Figure 2. Validation of the glutathione assay conditions.

A and B, total (GSt) and oxidized glutathione (GSSG) levels in the rat liver and calf carotid body (CB), respectively. C, reduced to total glutathione (GSH/GSt) ratios in the rat liver and calf carotid body. D and E, standard curves for reduced (D) and oxidized (E) glutathione in control conditions and in the presence of NAC. Least-squares linear fitting for the GSt curves were: y = 0.27x + 0.07 for control and y = 0.27x+ 0.06 for NAC-containing samples (r² > 0.99 in both cases).
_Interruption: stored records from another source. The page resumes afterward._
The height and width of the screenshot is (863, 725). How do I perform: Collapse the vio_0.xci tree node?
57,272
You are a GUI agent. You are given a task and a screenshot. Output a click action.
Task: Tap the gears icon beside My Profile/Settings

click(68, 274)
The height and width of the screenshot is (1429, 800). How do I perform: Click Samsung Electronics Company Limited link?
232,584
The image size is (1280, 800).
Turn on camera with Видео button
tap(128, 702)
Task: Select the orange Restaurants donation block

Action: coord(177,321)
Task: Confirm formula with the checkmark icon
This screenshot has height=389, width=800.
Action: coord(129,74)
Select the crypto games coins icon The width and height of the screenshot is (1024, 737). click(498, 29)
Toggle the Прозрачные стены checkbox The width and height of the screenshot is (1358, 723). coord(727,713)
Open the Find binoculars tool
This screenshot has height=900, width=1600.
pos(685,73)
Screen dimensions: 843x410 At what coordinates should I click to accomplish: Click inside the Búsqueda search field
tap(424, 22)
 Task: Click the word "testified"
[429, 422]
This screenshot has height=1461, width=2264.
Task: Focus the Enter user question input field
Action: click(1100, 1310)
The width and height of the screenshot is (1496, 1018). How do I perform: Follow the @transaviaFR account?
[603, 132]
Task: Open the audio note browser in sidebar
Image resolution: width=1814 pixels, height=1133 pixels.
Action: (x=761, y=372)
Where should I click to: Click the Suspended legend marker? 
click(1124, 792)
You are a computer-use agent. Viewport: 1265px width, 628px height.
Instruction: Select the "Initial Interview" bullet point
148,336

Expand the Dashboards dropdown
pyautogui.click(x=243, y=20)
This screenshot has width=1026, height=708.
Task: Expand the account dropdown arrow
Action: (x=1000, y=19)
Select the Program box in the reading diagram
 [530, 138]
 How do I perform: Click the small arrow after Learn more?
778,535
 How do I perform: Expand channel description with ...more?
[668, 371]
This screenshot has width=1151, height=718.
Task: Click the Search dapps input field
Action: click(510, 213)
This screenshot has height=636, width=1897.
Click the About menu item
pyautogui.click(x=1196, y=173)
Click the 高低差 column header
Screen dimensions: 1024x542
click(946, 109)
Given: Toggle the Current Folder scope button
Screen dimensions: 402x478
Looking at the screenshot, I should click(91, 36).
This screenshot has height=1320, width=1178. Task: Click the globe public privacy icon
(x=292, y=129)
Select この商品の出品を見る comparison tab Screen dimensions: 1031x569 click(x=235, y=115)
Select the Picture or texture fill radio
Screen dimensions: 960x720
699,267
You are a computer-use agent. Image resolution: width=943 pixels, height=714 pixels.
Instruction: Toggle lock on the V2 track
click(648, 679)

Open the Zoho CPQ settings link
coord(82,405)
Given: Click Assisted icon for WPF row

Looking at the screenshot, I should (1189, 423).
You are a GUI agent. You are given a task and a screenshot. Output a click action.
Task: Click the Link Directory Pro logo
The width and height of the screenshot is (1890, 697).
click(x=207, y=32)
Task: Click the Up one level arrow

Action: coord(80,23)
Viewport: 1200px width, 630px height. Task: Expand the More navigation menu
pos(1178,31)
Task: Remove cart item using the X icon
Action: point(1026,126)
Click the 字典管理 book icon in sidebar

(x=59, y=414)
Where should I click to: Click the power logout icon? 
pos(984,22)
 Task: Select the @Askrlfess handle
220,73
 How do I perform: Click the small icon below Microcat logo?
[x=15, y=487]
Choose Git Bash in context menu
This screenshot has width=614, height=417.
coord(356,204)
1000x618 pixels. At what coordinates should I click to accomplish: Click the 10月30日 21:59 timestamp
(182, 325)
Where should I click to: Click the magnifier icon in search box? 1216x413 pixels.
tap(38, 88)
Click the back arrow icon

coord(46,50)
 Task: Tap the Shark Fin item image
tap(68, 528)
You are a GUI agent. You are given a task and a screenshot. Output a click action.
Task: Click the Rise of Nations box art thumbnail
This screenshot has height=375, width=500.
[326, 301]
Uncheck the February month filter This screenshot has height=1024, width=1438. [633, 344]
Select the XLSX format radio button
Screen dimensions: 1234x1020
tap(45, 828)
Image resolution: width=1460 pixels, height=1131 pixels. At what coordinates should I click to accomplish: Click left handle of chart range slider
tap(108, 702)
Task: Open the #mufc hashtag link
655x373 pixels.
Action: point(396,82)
For GSSG curves the equations were: y = 0.85x+ 0.32 (r² > 0.99) for control and y = 0.80x + 0.35 (r² > 0.98) for NAC-containing samples. Assay mixtures consisted of 700 μl of a 0.3 mm NADPH solution prepared daily, 100 μl of a 6 mm DNTB solution stored at −20 °C in aliquots to be used in a given day, 200 μl of water minus sample volume (1–5 μl of supernatant, equivalent to 0.2–1.0 mg tissue, for GSt and up to 20 μl, equivalent to up to 4 mg tissue, for GSSG; blanks contained a volume identical to the sample volume of 4.31 % SSA) and glutathione reductase (1 unit and 5 units for GSt and GSSG assays, respectively). All reactants were dissolved in a phosphate buffer (0.125 mm; pH 7.5) containing EDTA at 6.3 mm.